Dass Regeln möglichst zum eigenen Vorteil interpretiert werden, gibt es natürlich überall. Die erste Frage lautet: Wie klar sind die Regeln und wie leicht lassen sich Verstöße nachweisen? Die zweite: Gibt es jemand, der die Nicht-Einhaltung dieser Regeln auch hart sanktioniert? Im Fußball gibt es eine Kombination von weichen, unklaren Regeln und einer Fußball-Organisation, die eigentlich kein großes Interesse daran hat, Verstöße nachzuweisen. Das lädt jeden dazu ein zu tricksen. Wir werden ja wahrscheinlich irgendwann erfahren, was wirklich bei Manchester City passiert ist. Laut den Informationen der Medien scheint es ja erhebliche Verstöße gegeben zu haben. In anderen Wirtschaftsbereichen wären bei solchen Verdachtsmomenten vermutlich schon personelle Konsequenzen gezogen worden.

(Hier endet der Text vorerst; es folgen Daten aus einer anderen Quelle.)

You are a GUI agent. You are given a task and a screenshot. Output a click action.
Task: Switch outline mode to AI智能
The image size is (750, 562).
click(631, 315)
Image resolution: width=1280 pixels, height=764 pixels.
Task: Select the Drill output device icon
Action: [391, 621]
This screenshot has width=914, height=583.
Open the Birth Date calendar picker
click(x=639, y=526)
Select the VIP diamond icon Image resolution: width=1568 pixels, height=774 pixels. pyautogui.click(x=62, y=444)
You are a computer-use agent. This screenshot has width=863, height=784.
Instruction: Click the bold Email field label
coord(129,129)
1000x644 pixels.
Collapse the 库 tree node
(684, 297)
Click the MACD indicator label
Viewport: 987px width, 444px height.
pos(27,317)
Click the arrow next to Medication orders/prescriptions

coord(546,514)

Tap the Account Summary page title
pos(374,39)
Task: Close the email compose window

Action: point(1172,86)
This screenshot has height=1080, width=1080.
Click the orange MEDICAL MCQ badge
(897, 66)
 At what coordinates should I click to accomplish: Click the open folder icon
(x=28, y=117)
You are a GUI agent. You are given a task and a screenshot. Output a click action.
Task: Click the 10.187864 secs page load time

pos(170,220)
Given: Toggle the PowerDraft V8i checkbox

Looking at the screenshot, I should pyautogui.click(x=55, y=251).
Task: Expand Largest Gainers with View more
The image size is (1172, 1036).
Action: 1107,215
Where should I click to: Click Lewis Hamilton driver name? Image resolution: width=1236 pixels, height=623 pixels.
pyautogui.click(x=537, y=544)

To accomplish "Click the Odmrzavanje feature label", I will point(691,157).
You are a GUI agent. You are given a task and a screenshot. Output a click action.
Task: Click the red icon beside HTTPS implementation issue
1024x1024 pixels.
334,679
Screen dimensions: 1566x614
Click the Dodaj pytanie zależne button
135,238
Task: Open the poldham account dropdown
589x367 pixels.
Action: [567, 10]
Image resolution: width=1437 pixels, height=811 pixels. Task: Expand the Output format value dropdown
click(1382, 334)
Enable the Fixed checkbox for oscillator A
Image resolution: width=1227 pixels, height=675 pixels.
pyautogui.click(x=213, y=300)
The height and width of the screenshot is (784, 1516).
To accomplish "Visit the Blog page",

Christoph Kaserer ist Professor für Betriebswirtschaftslehre an der Technischen Universität München. Der 56 Jahre alte Südtiroler, der einen deutschen und einen italienischen Pass hat, leitet den Lehrstuhl für Finanzmanagement und Kapitalmärkte. 2016 leitete der Wissenschaftler eine Studie, in der die Auswirkung des UEFA Financial Fairplay auf die fünf größten Fußballligen Europas untersucht wurde.

Das Interview führte Stefan Nestler.